Sam Christou – Google
- Be willing to try new things – It is important to be open to new opportunities, such as using a delivery service or testing hashtags on Instagram. If it fails, you‘ll learn from it, and if you get it right, you‘ll open up a new revenue stream.
Jared Chapman – TheFork
- Use your suppliers to train your staff – The cost of training your staff can add up considerably. Take advantage of your suppliers who are experts in their field to train your staff. From your wine supplier to your TheFork Account Manager – this is a free service you should be utilising.
Matteo Pignatelli – Matteo’s
- Send personalised emails to your customers – Instead of sending a generic email to your entire database, segment your customers and send personalised emails with a strong call to action, e.g. birthdays and anniversaries.
Damian Janeski – MyGuestlist
- Take the time to reach out to journalists – Journalists will simply delete your Press Release unless it’s unique, different and of interest to them. Use a story that is relevant, then take the time to write an email that is personalised, simple and concise.
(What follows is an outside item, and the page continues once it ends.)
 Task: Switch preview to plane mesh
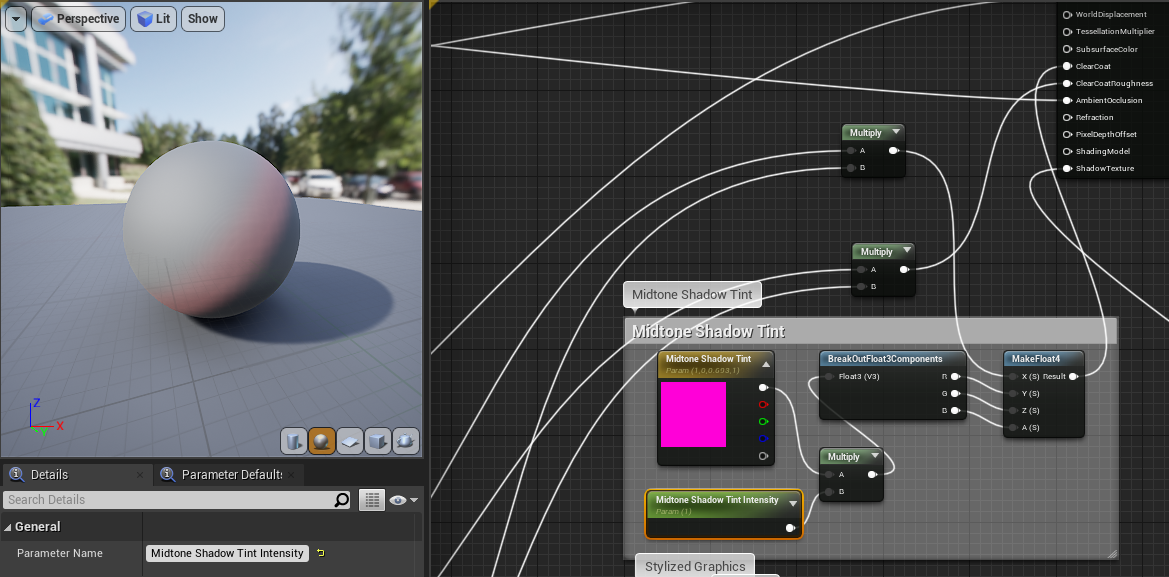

John Lethlean – The Australian
- Use your TheFork reviews to establish KPI’s – Improve your TheFork Score while motivating your staff by establishing KPI’s and an incentive program. When you receive a negative review, always sit on it for 24 hours before you respond.
Brendan Keyte – Script Bar & Bistro
- Update your TripAdvisor listing – Find your restaurant listing on TripAdvisor and click ‘manage your listing’ to ensure your address and contact information is up to date.
Melissa Laurie – TripAdvisor
- Prevent a negative review before it happens – If you find that a customer has had a negative experience, turn it around by resolving the issue before they leave.
Graham Kinsey – Ten Minutes By Tractor
- Take note of who your customers are – To keep your customers coming back, go that extra step by taking note of the little details, from their birthday to their favourite table. You can add these customer notes in your reservation diary.
Vanessa Crichton – Rockpool Dining Group
- Set yourself up right from the start – Know exactly where your money is going, right down to which dishes are costing you the most.